In the 500ml three-necked bottle, by (E)-2-(3-oxo-1-butylene base) phenylo boric acid pinacol ester (II-1:R=CH ₃) (2.72g, 0.01mol), N-(4-tosyl group)-2-bromaniline (3.24g; 0.01mol), tetrakis triphenylphosphine palladium (1.16g, 0.001mol) and 2mol/L wet chemical (8.29g; 0.06mol) all be dissolved in the 300mL glycol dimethyl ether, pass into nitrogen protection, be heated to the 6h that refluxes; after TLC monitoring raw material disappears, be cooled to room temperature, filter; filtrate decompression is concentrated; the residue column chromatography for separation, obtain yellow oil product I-1, productive rate 79%.

Embodiment 16

6-(3-oxopropyl)-5-(4-tosyl group)-5,6-dihydro phenanthridines (I-1) synthetic:

In the 500ml three-necked bottle, by (E)-2-(3-oxo-1-butylene base) phenylo boric acid pinacol ester (II-1:R=CH ₃) (2.72g, 0.01mol), N-(4-tosyl group)-2-bromaniline (3.24g; 0.01mol), tetrakis triphenylphosphine palladium (1.16g, 0.001mol) and 2mol/L aqueous sodium carbonate (6.36g; 0.06mol) all be dissolved in Isosorbide-5-Nitrae-dioxane of 300mL, pass into nitrogen protection; be heated to the 8h that refluxes, after TLC monitoring raw material disappears, be cooled to room temperature; filter, filtrate decompression is concentrated, the residue column chromatography for separation; obtain yellow oil product I-1, productive rate 41%.

Claims

1. a 6-replaces the preparation method of-5,6-dihydro phenanthridine derivatives (I), comprising:

2. the preparation method of claim 1, wherein catalyzer is tetrakis triphenylphosphine palladium.

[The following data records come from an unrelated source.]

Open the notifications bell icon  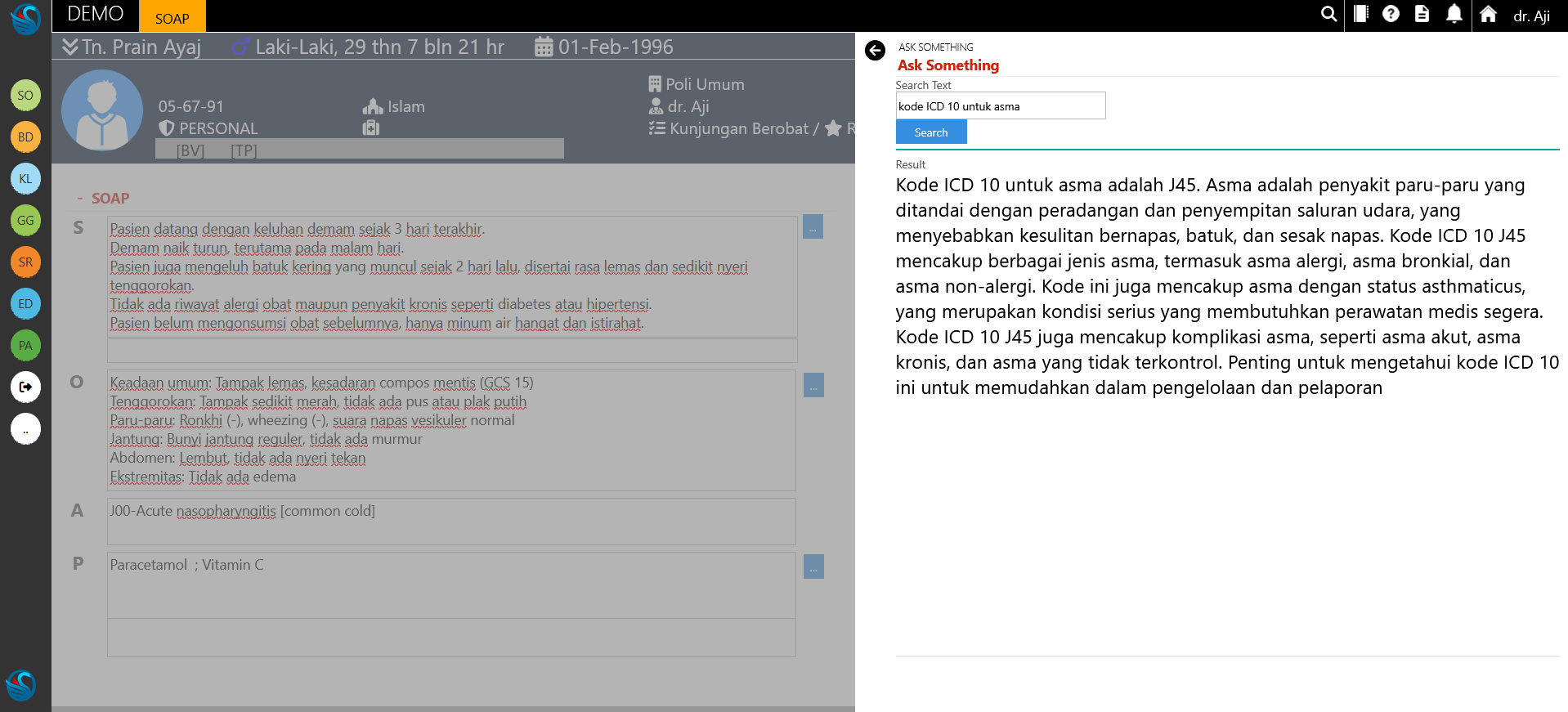(x=1454, y=14)
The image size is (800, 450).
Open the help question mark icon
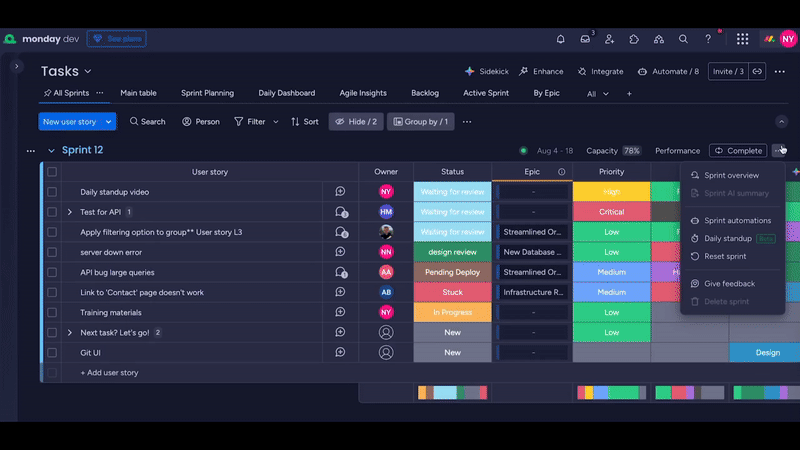pyautogui.click(x=708, y=39)
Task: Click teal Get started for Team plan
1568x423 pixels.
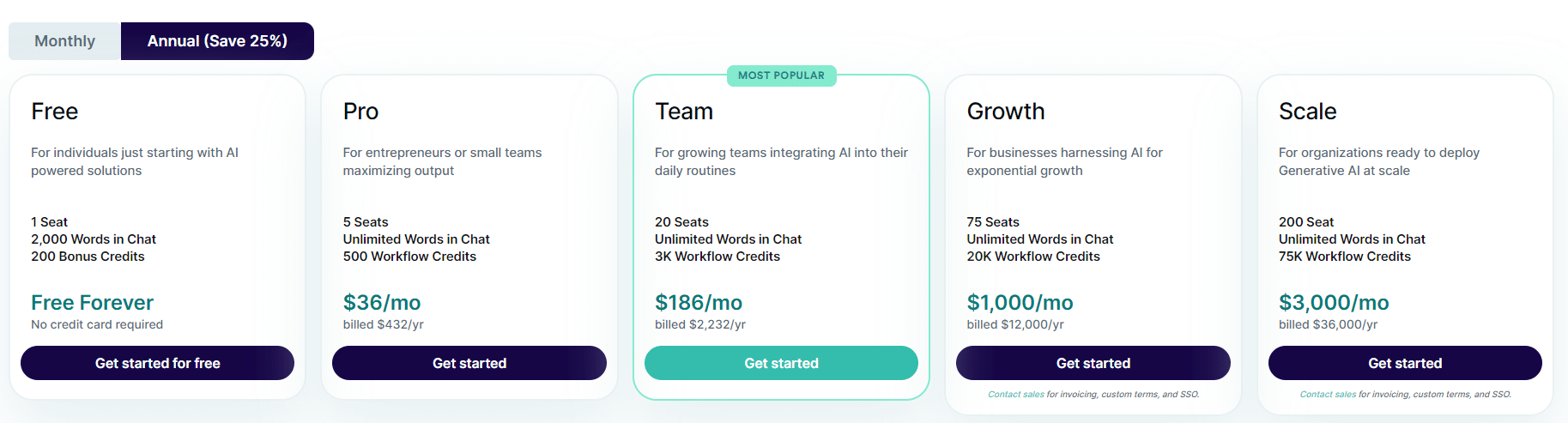Action: (781, 363)
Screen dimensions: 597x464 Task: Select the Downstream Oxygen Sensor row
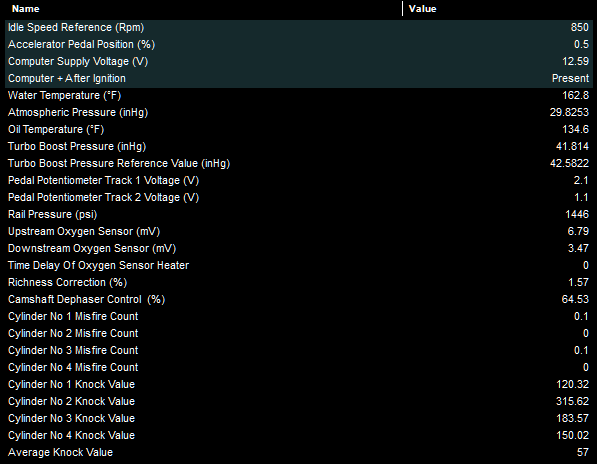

3. the preparation method of claim 1, wherein alkali is aqueous sodium carbonate, wet chemical, aqueous sodium hydroxide solution, potassium hydroxide aqueous solution, cesium fluoride, potassiumphosphate, N, N _-Diisopropylethylamine, 1,8 _-Diazabicyclo [5.4.0] 11 carbon-7-alkene or triethylamine.

4. the preparation method of claim 3, wherein alkali is aqueous sodium carbonate or wet chemical.

5. the preparation method of claim 1, wherein reaction solvent is glycol dimethyl ether, ethylene glycol diethyl ether, Isosorbide-5-Nitrae-dioxane or DMF.

6. the preparation method of claim 5, wherein reaction solvent is glycol dimethyl ether.

7. the preparation method of claim 1, wherein the molar ratio of II, III, catalyzer, alkali is 1:0.5～2:0.01～0.2:1～10.

8. the preparation method of claim 7, wherein the molar ratio of II, III, catalyzer, alkali is 1:0.9～1.1:0.05～0.1:4～8.

9. the preparation method of claim 1, wherein temperature of reaction is 50 ℃～120 ℃.

10. the preparation method of claim 9, wherein temperature of reaction is 80 ℃～110 ℃.